• **WHAT THE EXERCISE ASKS**
Print every line of the records below verbatim, omitting the pictures.

• **MATERIAL PROVIDED**
++++++++

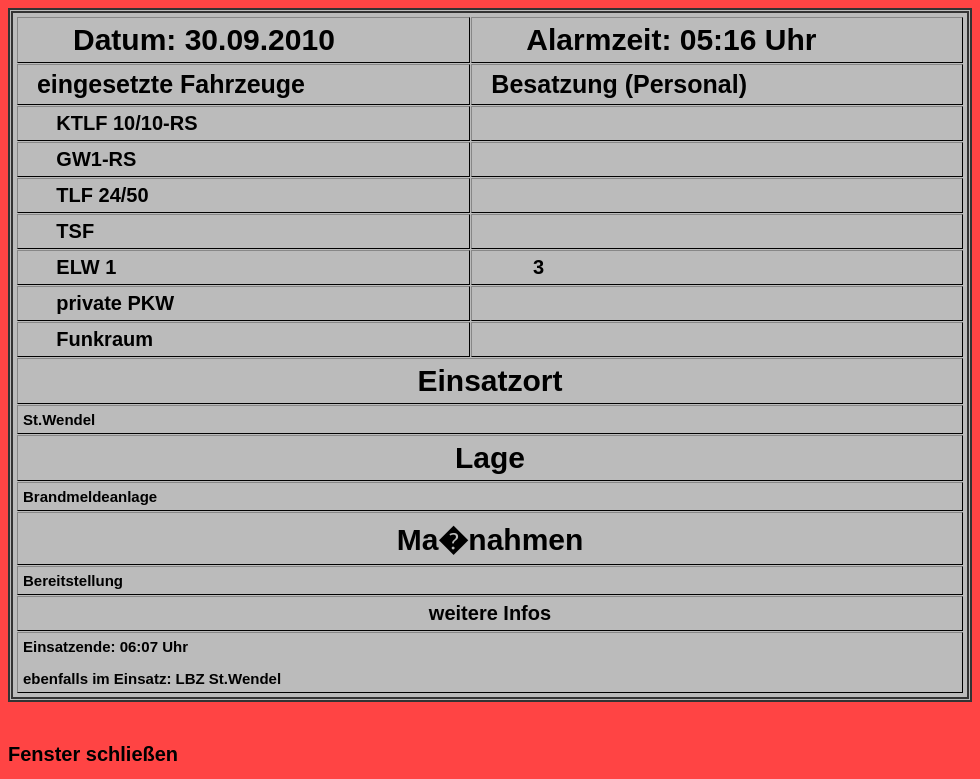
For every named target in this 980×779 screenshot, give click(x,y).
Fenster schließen (93, 754)
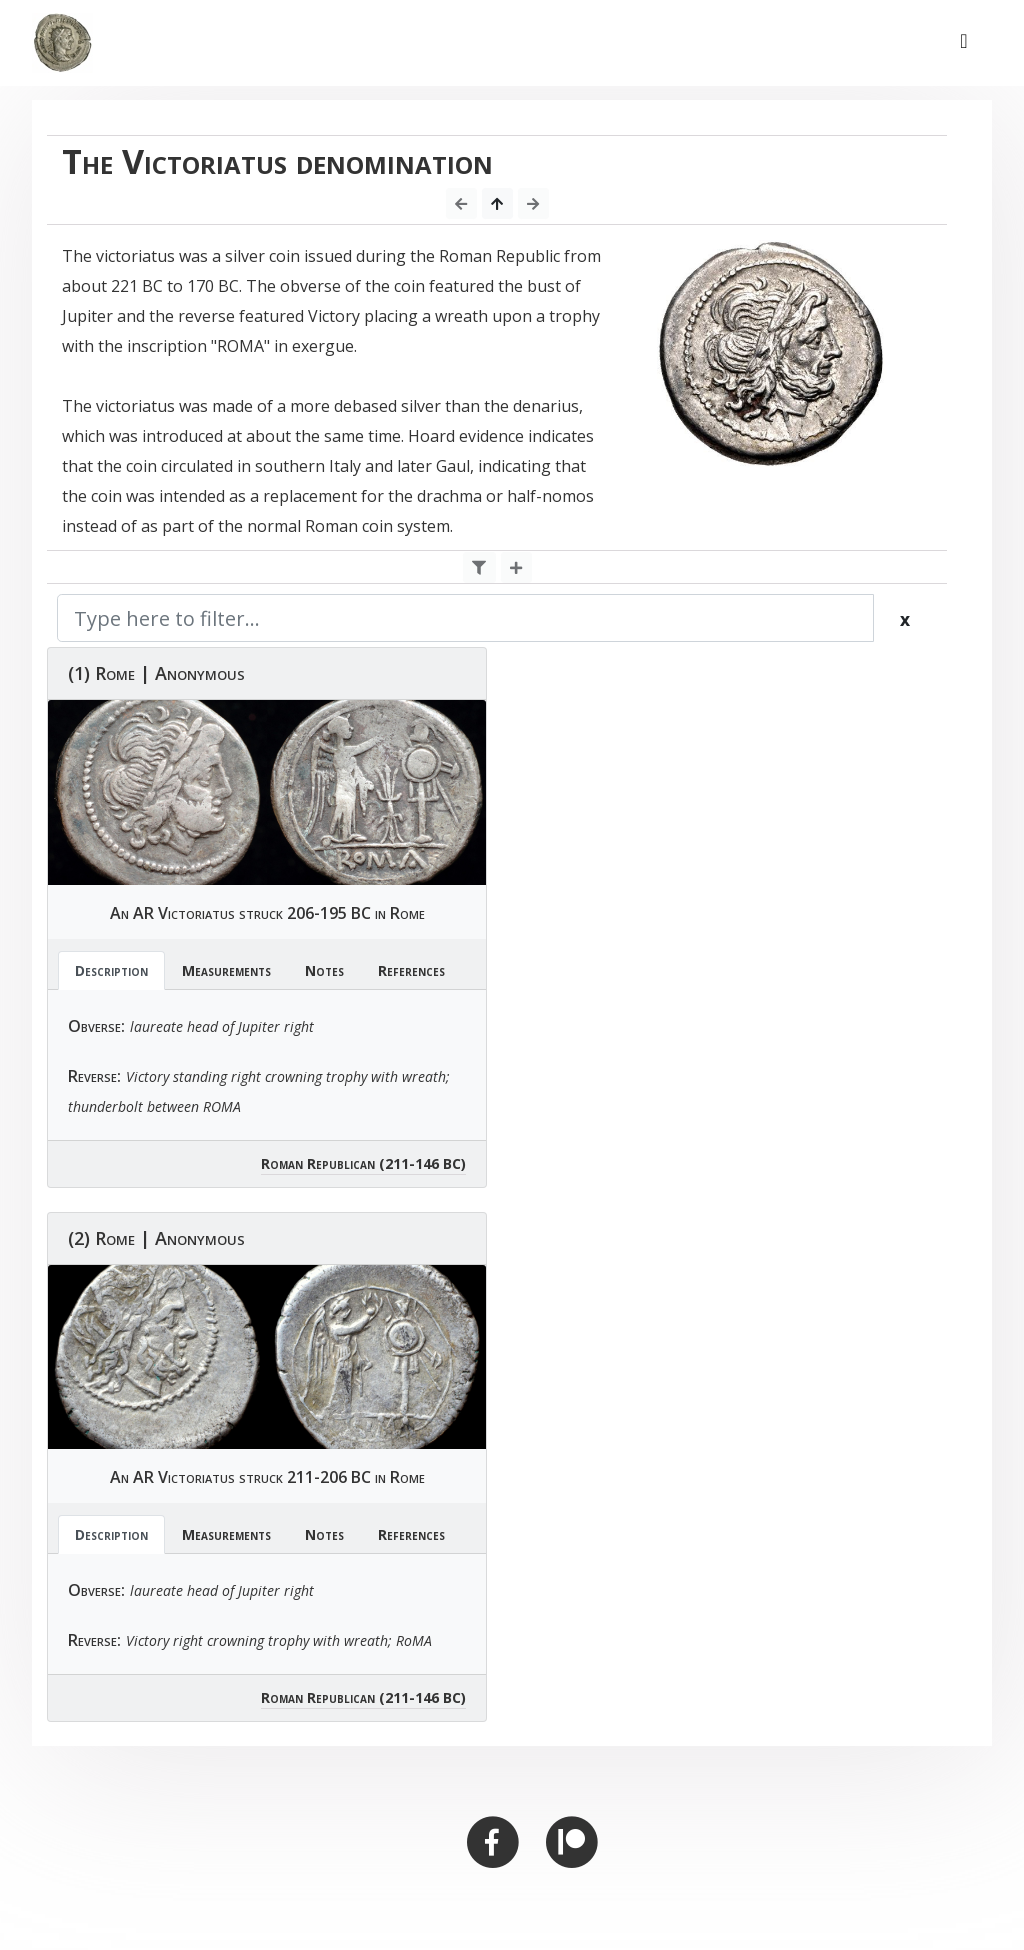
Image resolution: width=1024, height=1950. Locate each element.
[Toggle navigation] (964, 43)
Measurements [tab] (226, 970)
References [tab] (411, 970)
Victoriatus (196, 913)
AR (143, 913)
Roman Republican (318, 1163)
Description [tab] (111, 970)
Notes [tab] (324, 970)
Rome (115, 673)
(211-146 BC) (422, 1163)
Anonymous (200, 673)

++++++++

• **ANSWER TO THE TASK**
For every named target in this 980×779 screenshot, give click(x,y).
Fenster schließen (93, 754)
Image resolution: width=1024, height=1950. Locate each element.
[Toggle navigation] (964, 43)
Measurements [tab] (226, 970)
References [tab] (411, 970)
Victoriatus (196, 913)
AR (143, 913)
Roman Republican (318, 1163)
Description [tab] (111, 970)
Notes [tab] (324, 970)
Rome (115, 673)
(211-146 BC) (422, 1163)
Anonymous (200, 673)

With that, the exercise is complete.